Right now I'm working on getting a novella ready for submission. Once that's done, I'm going to turn back to this piece and see if I can't recover it from its first-13-line-itus.
Thanks again!
Rob
Slavery was on it's way out all over America, including the South. It was only a matter of time until slavery was abolished there in favor of cheaper machinery that you don't have to feed, clothe, house, or worry about as far as escapes and uprisings. The American Civil War was not a war about slavery. The Generals Lee and either Forest or Jackson had already freed their slaves some time before the war. Forest/Jackson even built a schoolhouse for his. Interestingly, General Grant had not freed his slaves. The North didn't want to give jobs to the freed slaves. They didn't want to live with them, or have anything to do with them. The North had plenty of racism, but Abolitionists were the louder voice. Funny how that works.

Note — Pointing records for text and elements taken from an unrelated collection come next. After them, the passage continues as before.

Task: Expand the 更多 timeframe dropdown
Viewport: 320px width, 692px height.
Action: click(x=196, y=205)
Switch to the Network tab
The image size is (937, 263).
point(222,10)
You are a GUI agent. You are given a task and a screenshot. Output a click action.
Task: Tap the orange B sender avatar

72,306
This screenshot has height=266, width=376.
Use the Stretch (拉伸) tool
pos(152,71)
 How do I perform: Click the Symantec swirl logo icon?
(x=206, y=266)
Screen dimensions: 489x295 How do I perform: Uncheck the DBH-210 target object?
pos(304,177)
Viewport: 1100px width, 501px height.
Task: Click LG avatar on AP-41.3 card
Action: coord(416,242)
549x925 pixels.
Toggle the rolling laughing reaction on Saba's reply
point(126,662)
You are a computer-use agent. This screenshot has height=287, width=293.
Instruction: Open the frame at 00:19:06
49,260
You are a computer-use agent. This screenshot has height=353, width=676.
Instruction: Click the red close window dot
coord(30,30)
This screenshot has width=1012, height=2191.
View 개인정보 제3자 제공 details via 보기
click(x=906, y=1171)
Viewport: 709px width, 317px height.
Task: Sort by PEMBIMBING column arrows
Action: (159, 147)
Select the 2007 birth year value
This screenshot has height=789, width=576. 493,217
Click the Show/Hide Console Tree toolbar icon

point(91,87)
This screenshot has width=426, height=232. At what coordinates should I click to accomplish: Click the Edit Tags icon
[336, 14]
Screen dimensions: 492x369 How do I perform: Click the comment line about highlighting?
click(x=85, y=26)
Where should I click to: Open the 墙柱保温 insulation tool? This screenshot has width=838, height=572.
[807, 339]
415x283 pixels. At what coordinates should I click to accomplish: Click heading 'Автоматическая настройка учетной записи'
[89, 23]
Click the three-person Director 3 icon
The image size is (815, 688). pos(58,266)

The Civil War was about states rights. The argument was only started by the slavery issue. Lincoln made it a war about slavery with the Emancipation Proclaimation. The South felt that state government should be stronger. They also felt that states who no longer wished to be part of the Union had the right to secede. So they did, or tried to atleast. They were not fighting simply to keep slave labor. If they were, generals who freed their slaves and continued to help those free slaves would not have participated.
[This message has been edited by Valtam (edited August 29, 2005).]
These 13 lines consist almost entirely of dense metahphor. The POV character is seeing artillery and flags--not abstract shapes. It's fine that the formations and flags look like shapes from a distance. It might even help the reader to make an analogy. But to descbribe these things (which the reader could imagine) in metaphorical and highly abstract terms, with only passing reference to what the things described actually are, is confusing and off-putting. It seems a bad way to start--an anti-hook, of sorts.
[This message has been edited by J (edited August 29, 2005).]
Slavery wasn't on it's way out in the South, it was retrenching. When the Constitution was first written, it contained (actually, it still contains) an early version of the now infamous "Sunset Provision". The provision in question was that, in twenty years time, moves to abolish the slave trade into the United States could be enacted. By the outbreak of the Civil War, slavery had gone from being an embarrassing temporary economic expedient to a "moral cause".
It was the main reason that the South was so poorly industrialized compared to the North, so overwhelmingly agrarian, and so utterly immersed in the notion that the white Southerner was worth ten times as much as a Northerner on the battlefield.
Like I said, Lee (along with a number of others, though not so many as some Southerners will tell you) didn't believe in the cause of slavery. But that was "The Cause" for which he was fighting, and he knew it as well as anyone. The truth is that Lee was even less sympathetic to the idea of "States' Rights" taken in the abstract. He understood and respected his "countrymen's" desire to perpetuate slavery, he did not appreciate any talk of "States' Rights" in a practical sense of giving States within the Confederacy powers which the Confederacy needed for itself.
All the important causes of the Civil War fall into two catagories. Issues and conditions that arose as a result of the practice of slavery, and those that were necessary to perpetuate it. It's that simple. The idea that the war was over "slavery" is not a myth. It's the reason that the South seceeded, and the reason the North fought.
The Civil War was "about" slavery in that sense; in the same way that the Spanish-American War was "about" the Maine.
There is a huge difference between people that believe that slavery is really wrong and people that believe it is not, on the whole, incompatible with their morality. And that difference was getting worse. Considerable violence had already resulted from the slave issue, religion was being invoked on both sides, and the courts had bungled the chance to keep it a local issue (of course, as that case showed, the slave owners wanted slavery to be legal everywhere, so it wasn't really a "States' Rights" matter after all).